◆ ACTION ITEM
Please repeat each line below exactly, with no images in the copy.

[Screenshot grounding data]
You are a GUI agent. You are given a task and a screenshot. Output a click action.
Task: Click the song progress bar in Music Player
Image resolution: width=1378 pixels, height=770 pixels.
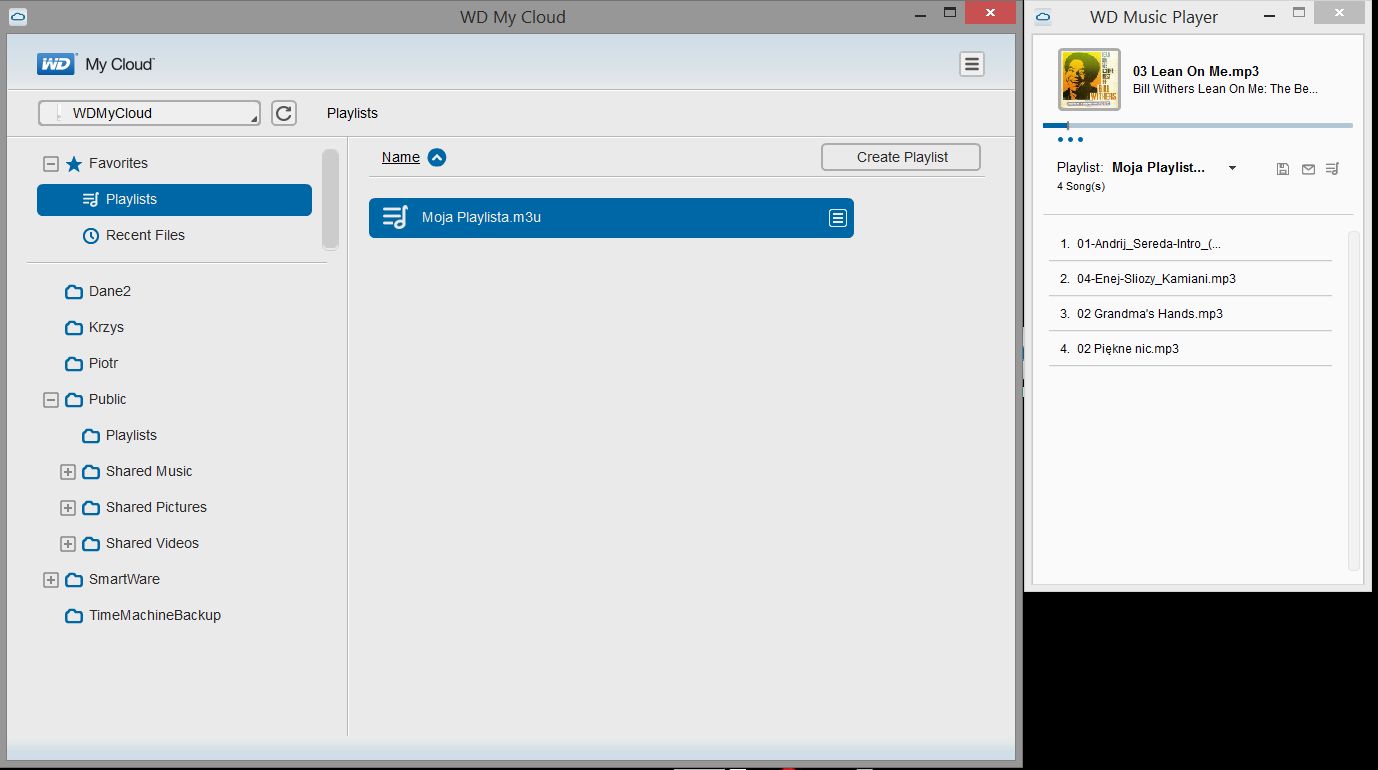pos(1198,126)
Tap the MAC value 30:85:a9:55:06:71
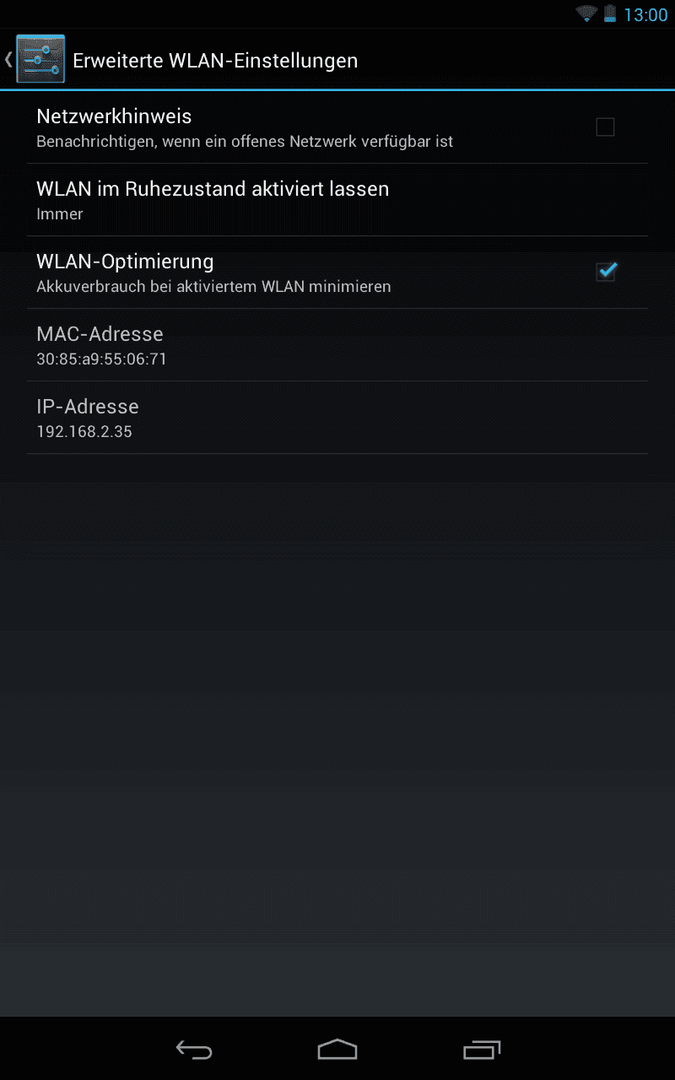This screenshot has height=1080, width=675. pos(101,359)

◆ EXERCISE OUTPUT
You are a GUI agent. You are given a task and a screenshot. Output a click action.
Task: Click the song progress bar in Music Player
Image resolution: width=1378 pixels, height=770 pixels.
pos(1198,126)
Tap the MAC value 30:85:a9:55:06:71
This screenshot has height=1080, width=675. pos(101,359)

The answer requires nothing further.